Practical Direct Electrophilic Amination of Olefins and Aromatic Systems

László Kürti

Rice University

amines and their derivatives are ubiquitous substances since they make up the overwhelming majority of drug molecules, agrochemicals as well as many compounds that are produced by plants and living organisms (i.e., natural products). Aromatic amines appear as substructures in more than one third of drug candidates while aziridines, in which the nitrogen atom is bridged between two carbon atoms, are high-reactive and versatile building blocks for a large variety of functionalized amines.
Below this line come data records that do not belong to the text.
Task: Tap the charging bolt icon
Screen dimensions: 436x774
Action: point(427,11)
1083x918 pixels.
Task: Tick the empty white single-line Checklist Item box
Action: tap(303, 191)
Not surprisingly, organic chemists spend a considerable amount of their time with the synthesis and late-stage functionalization of amines that serve as key chemical building blocks for the preparation of biologically active compounds, especially in medicinal chemistry. There is an urgent need for the development of novel carbon-nitrogen bond-forming methods and reagents that expand the toolbox of synthetic organic chemists and enable the environmentally friendly construction of complex molecular structures using the fewest number of chemical steps and generating the least amount waste. 
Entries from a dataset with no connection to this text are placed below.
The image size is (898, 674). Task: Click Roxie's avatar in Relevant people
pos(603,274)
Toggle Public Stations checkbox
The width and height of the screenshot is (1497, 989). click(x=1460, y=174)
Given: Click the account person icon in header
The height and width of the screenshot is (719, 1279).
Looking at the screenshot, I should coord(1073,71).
A highly attractive, but currently underdeveloped, approach is the utilization of weak bonds as a driving force to achieve the rapid formation of much stronger bonds under mild conditions. The Kürti lab has been exploring several fundamentally new strategies for the transition-metal-free direct: (i) primary amination of arylmetals such as aryl Grignard reagents and arylboronic acids; (ii) intramolecular C(sp2)-H amination of arenes; (iii) double arylation of a suitable nitrogen linchpin reagents to afford N,N-diarylamines. We have also discovered, in collaboration with the Falck (UTSW) and Ess labs (BYU), the Rh-catalyzed direct N-H/N-alkyl aziridination of olefins as well as the primary (-NH2) and NH-alkyl amination of arenes, transformations that eluded synthetic chemists for decades. In-depth experimental and computational studies have already identified the critical factors required for efficient olefin NH- and N-alkyl aziridination as well as direct arene primary amination and led to the development of practical and chemoselective aminating agents.